Cutting our investment carbon footprint

Sam Slator 02/05/2019 in Sustainable investing

I thought I was doing OK in terms of being more environmentally-friendly in recent years.

Yes, I have a diesel car which I drive too much, but I recycle as much as I can: plastics, paper – even clothes in my children’s school ‘phil-a-bag’ fundraiser. I’ve started using soap instead of shower gel as it uses less packaging and, now I do online shopping, our food waste has dropped considerably.

But all the talk of climate change this week prompted me to go on the World Wildlife Fund website to see just how big my environmental footprint is.

It’s 276% of the UK’s 2020 target! And certainly nowhere near the near-zero emissions the Committee on Climate Change want the UK to have by 2050.

To say I was shocked is an understatement. On the positive side, at least I have a goal now and some more tips on how to achieve it.

Carbon-emitting ISAs and pensions

But what about our investments? Our ISAs and our pensions? You may be surprised to learn that some asset managers already measure the carbon footprint of their funds: in simple terms, CO2 emissions per £1 invested.

A carbon footprint score will depend on the industries in which a fund invests. A global energy fund, for example, will score very badly. Oil and gas companies, plus power generation, then aviation and automotive sectors are all carbon-heavy.

Healthcare funds and technology funds – such as Elite Rated Polar Capital Global Healthcare Trust and AXA Framlington Global Technology – will score very highly. Both of these sectors have a very light manufacturing footprint and companies are largely asset-light and hi-tech in nature. Many have also been early adopters of environmental initiatives and technology to ensure that they are in a position where being ‘carbon-aware’ is very much part of the core brand.

Ethical funds, which have been around for more than three decades in the UK, will also tend to have a lower-than-average score.
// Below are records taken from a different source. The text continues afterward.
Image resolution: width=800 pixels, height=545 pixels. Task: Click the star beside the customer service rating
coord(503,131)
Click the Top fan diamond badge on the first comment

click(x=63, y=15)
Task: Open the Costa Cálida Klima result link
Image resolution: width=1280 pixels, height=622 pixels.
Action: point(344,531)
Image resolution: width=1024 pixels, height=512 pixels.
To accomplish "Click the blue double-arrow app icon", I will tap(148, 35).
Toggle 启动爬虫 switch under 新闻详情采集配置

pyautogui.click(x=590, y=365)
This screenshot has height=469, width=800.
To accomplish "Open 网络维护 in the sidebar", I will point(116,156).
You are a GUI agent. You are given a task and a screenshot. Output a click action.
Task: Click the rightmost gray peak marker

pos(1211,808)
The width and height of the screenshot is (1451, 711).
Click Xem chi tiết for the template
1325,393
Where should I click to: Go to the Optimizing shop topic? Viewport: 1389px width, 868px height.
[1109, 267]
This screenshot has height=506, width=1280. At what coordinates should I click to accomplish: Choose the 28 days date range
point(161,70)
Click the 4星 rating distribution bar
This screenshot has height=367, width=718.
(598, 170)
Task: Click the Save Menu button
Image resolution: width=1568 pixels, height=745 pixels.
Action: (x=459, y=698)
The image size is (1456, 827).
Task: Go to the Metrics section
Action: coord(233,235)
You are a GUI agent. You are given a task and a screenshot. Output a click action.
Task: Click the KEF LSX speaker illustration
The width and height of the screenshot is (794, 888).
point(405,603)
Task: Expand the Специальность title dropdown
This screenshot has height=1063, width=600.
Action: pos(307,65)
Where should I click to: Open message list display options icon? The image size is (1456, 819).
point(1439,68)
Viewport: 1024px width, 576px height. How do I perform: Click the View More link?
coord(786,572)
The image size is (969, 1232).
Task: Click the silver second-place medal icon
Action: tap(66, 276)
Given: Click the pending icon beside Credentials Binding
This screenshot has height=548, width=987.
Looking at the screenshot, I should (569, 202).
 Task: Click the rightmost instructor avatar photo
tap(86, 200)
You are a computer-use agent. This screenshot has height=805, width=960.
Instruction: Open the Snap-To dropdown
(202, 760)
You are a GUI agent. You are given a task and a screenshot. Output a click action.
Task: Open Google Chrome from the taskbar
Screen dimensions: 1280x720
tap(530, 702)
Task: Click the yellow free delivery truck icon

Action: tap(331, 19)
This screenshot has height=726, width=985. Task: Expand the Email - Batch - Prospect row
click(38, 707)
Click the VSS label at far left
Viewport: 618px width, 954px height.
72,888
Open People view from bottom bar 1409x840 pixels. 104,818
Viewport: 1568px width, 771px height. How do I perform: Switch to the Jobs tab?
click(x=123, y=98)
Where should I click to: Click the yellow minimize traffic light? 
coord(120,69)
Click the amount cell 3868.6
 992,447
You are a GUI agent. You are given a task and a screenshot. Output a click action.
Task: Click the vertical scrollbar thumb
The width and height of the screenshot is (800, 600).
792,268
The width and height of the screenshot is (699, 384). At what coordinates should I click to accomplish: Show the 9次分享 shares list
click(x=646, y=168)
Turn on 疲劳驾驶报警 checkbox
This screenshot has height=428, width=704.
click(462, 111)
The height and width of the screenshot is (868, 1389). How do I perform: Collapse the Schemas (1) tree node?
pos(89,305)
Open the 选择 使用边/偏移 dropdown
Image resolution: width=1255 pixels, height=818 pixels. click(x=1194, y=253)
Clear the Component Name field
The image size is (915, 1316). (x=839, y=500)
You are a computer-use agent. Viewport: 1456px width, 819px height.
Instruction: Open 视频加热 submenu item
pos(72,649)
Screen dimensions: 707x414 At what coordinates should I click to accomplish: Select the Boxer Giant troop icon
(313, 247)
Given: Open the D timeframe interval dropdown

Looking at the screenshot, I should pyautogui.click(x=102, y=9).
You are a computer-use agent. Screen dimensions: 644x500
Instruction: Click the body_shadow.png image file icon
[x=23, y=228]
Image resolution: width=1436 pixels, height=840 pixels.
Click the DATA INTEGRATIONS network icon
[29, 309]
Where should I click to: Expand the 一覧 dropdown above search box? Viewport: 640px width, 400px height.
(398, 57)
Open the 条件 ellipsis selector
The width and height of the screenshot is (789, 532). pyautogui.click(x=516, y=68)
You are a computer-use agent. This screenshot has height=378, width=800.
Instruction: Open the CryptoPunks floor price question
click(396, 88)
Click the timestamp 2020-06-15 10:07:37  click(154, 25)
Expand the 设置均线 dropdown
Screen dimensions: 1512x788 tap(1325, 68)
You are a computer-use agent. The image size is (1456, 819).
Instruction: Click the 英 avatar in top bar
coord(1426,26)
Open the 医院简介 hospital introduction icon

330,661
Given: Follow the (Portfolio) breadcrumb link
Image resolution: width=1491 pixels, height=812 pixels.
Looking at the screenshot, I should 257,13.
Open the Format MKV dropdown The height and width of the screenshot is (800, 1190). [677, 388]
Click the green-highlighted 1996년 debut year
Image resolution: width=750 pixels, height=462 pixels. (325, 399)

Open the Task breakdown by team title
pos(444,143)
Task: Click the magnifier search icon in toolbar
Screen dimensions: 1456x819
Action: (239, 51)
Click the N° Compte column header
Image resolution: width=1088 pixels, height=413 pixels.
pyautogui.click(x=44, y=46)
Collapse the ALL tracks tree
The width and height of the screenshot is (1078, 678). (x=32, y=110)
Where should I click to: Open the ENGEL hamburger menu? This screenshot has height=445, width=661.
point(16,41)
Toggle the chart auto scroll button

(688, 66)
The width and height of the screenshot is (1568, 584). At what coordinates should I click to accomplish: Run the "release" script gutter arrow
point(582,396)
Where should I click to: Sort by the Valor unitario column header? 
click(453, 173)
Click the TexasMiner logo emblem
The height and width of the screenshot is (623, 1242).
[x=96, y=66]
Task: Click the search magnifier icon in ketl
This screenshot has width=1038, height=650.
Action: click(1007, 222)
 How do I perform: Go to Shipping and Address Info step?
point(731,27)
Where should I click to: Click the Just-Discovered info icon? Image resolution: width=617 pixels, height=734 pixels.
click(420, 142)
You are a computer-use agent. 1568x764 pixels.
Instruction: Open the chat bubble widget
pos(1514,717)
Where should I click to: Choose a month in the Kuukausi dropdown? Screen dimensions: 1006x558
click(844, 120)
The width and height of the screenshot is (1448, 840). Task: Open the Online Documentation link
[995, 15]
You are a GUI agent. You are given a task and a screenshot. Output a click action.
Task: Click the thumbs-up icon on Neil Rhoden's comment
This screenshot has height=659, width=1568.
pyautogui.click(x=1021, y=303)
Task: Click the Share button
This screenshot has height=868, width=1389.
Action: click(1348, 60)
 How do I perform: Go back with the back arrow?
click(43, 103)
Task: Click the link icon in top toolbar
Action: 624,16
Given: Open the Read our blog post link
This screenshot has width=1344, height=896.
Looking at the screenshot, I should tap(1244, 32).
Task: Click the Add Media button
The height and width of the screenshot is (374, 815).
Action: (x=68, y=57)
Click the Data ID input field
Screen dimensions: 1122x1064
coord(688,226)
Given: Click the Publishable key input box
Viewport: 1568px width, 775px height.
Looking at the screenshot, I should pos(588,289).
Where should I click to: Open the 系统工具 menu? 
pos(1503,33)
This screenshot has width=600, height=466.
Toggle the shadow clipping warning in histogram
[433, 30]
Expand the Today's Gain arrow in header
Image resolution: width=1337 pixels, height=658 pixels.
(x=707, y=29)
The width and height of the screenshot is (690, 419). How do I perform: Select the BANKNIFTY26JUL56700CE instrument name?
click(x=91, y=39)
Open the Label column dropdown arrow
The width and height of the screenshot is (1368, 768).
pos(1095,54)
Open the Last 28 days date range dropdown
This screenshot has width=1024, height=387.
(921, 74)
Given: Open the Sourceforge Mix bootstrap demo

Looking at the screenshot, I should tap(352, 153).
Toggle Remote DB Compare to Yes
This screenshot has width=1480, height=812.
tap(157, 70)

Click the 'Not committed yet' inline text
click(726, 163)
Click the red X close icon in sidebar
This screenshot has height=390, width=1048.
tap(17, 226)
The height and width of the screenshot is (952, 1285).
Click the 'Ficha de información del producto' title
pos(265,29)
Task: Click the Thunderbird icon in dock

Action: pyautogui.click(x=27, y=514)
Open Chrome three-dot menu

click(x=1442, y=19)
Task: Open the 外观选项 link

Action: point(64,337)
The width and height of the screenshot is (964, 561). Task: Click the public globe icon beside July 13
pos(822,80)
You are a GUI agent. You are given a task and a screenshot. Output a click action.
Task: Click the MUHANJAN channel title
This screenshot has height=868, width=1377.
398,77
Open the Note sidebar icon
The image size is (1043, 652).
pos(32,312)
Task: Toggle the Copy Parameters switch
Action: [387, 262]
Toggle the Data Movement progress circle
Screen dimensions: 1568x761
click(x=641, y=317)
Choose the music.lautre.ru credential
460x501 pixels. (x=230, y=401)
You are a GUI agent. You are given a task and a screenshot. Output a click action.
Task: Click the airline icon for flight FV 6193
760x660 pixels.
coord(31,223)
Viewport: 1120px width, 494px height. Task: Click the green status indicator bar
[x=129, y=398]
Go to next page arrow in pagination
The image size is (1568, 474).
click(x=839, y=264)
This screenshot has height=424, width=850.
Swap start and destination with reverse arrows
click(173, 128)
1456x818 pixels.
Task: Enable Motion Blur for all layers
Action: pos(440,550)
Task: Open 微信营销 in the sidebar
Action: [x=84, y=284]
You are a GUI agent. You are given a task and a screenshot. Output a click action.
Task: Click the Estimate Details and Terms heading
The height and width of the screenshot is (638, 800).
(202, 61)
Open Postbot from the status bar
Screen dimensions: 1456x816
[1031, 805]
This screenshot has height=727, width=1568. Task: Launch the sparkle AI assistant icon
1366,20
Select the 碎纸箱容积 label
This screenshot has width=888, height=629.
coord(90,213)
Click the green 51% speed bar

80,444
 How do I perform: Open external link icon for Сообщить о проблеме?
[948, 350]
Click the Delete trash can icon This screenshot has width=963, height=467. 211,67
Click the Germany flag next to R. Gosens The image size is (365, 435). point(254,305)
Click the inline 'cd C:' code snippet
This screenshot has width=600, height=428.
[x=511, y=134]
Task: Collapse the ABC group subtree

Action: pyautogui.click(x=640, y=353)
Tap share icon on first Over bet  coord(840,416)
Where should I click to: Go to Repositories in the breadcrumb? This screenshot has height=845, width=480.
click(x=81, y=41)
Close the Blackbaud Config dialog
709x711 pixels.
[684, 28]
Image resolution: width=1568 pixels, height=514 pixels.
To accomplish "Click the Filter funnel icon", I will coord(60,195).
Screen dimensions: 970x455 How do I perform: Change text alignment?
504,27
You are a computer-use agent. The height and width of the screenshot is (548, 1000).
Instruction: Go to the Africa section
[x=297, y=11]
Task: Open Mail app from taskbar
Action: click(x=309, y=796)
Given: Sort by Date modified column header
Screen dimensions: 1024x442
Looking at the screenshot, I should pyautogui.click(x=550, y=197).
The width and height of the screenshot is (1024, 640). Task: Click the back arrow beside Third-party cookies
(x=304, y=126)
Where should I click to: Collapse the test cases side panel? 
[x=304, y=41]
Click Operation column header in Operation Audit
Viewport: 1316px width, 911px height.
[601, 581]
EdenTree – a pioneer of responsible investing – has been measuring the carbon footprint of all its funds for a number of years. Elite Rated EdenTree Amity UK has a carbon footprint 50% below that of the FTSE All Share, for example, while SLI UK Ethical has a carbon intensity 56% less than its benchmark.

Meanwhile, Rathbone Greenbank Investments, the team that screens companies for Elite Rated Rathbone Ethical Bond and Elite Radar Rathbone Global Sustainability, is part of a coalition of investors engaging with the 100 biggest carbon emitters to commit to three areas of carbon management and reduction.

EdenTree Amity UK co-fund manager, Ketan Patel, said to us recently: “The investment industry is a great position to lead and shape the debate on carbon, by supporting companies that are stewards of not only the environment, but also the communities in which they operate.

The interest shown by new generations of investors, who are asking difficult questions on climate, will be a catalyst and we are seeing a surge in new products to meet this growing demand.

“The shift from cost centre to profit centre has also been a watershed moment for many company CEOs who now see a return to the bottom line from adopting a more efficient carbon footprint.”

There will be a tipping point where behaving ‘ethically’ becomes essential for a firm to keep clients, and therefore essential to an investor. But as shareholders, we part-own the companies we invest in. From this perspective, we also own the emissions generated by those companies and have a role to play in encouraging businesses to manage their emissions and implement a robust climate change strategy.

So perhaps we should act sooner rather than later. I’m off to review my portfolio, turn down my thermostat, look up some vegetarian recipes and research electric cars.